Ensuite, l’ancien parti-Etat, qui a encore des soutiens dans l’intérieur de la police, « résident des policiers véreux qui poursuivent des pratiques de tortures, énervent la population  et créent de l’agitation. Un  commando de policiers a récemment pénétré dans le bureau du ministre de l’Intérieur qui avouera lui-même qu’il n’a pas le contrôle de la situation. Le directeur de la Sûreté a été remplacé par un général. Le gouvernement n’est pas homogène, il y a des membres de la société civile, différents partis politiques dont des membres du RCD, l’ancien parti au pouvoir ».

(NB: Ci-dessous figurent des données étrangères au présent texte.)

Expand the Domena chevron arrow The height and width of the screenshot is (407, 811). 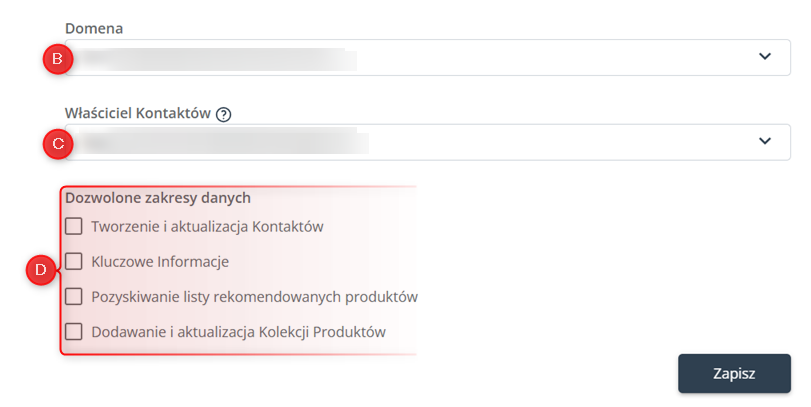pos(765,56)
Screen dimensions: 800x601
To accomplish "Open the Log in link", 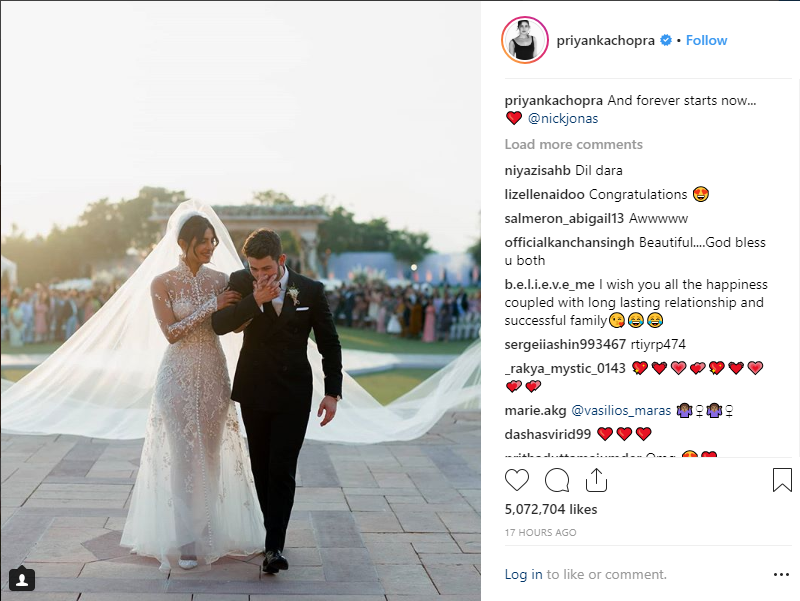I will [523, 574].
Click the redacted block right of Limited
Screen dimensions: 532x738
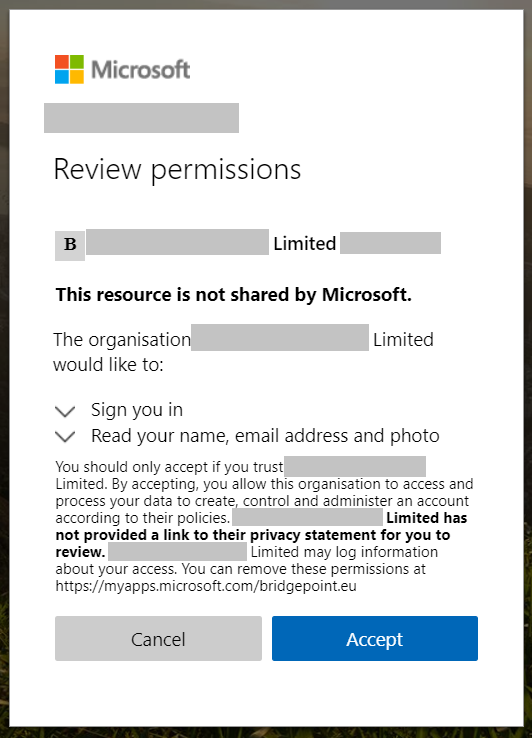(390, 243)
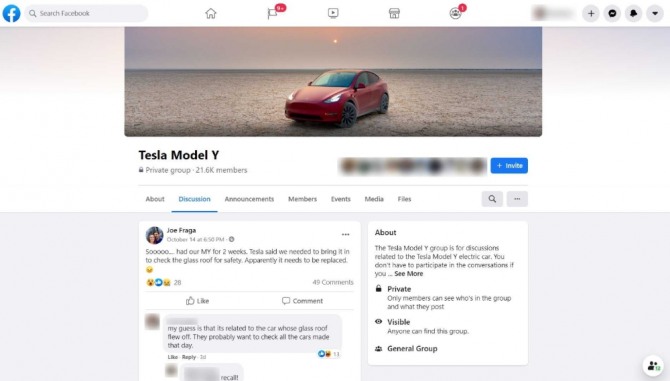The height and width of the screenshot is (381, 670).
Task: Open the Groups icon in top navigation
Action: pos(455,13)
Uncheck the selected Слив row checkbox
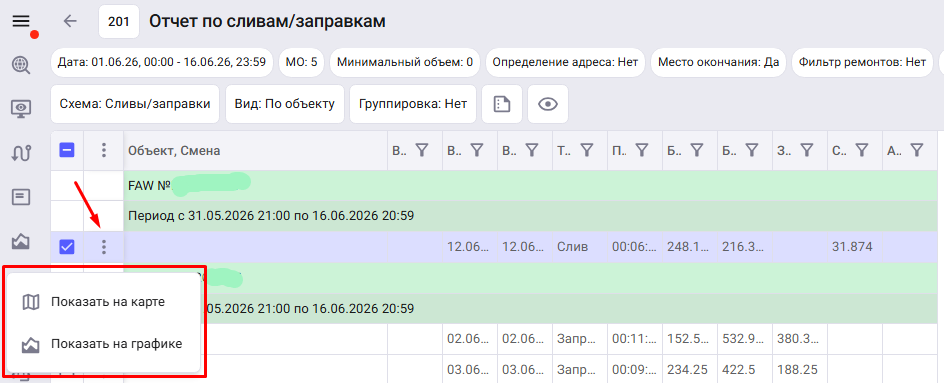The width and height of the screenshot is (944, 383). click(x=67, y=246)
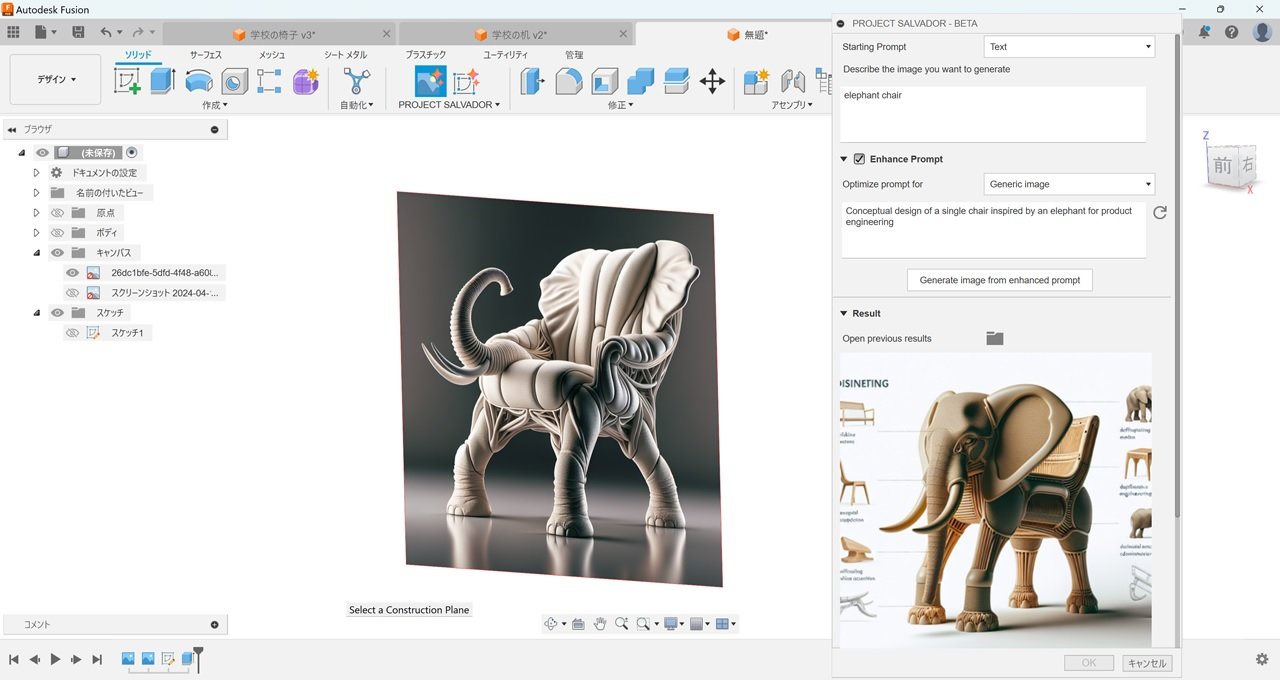
Task: Open previous results via the folder icon
Action: tap(994, 338)
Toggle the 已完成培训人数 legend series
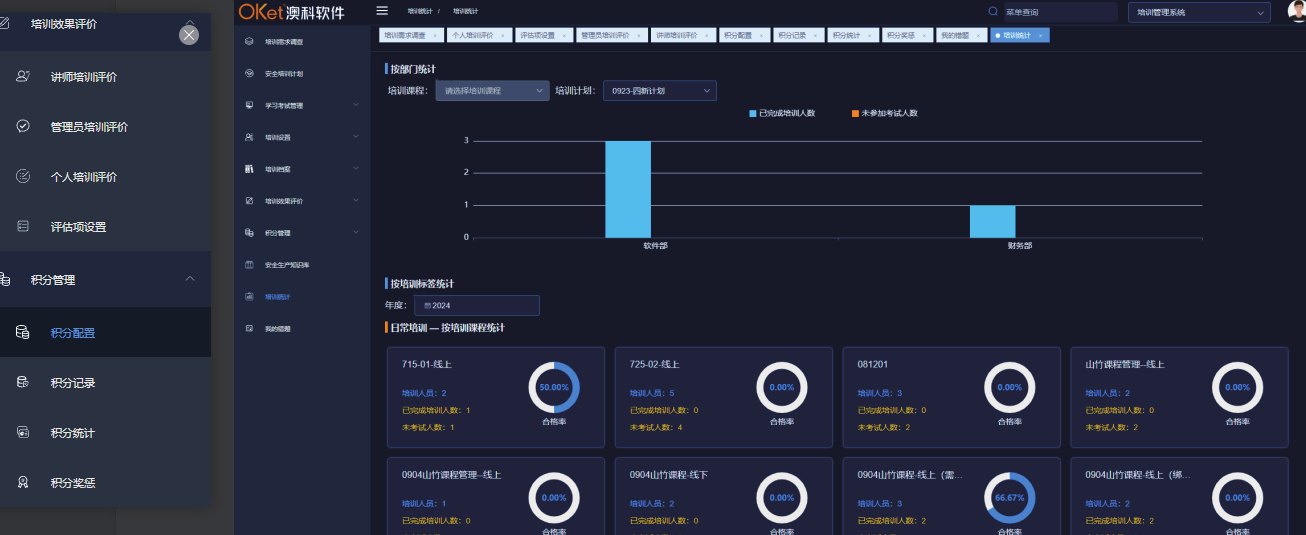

Enfin, les islamistes incarnés entre autres par Rachid Ghannouchi . « Les imams ayant collaborés avec Ben Ali  ont été remplacés par des islamistes. Certains imams ont été chassés. Les islamistes annoncent qu’ils ne sont pas candidats aux présidentielles, ni même aux législatives. Ils préfèrent œuvrer dans les mosquées et se constituer en réseau ». L’islam politique n’était pas un modèle unique, proche du radicalisme politique d’Al Quaïda. Par exemple peut-on comparer   l’Ennahda de Ghannouchi à l’AKP au pouvoir en Turquie qui se revendique d’un islam politique dans un Etat laïque. Il existe donc des variantes propres à chaque société.

Quant à l’avenir politique de ses mouvements : « Avec un régime à la proportionnelle, tout le monde est obligé de composer avec tout le monde » conclue Cherif Ferdjani.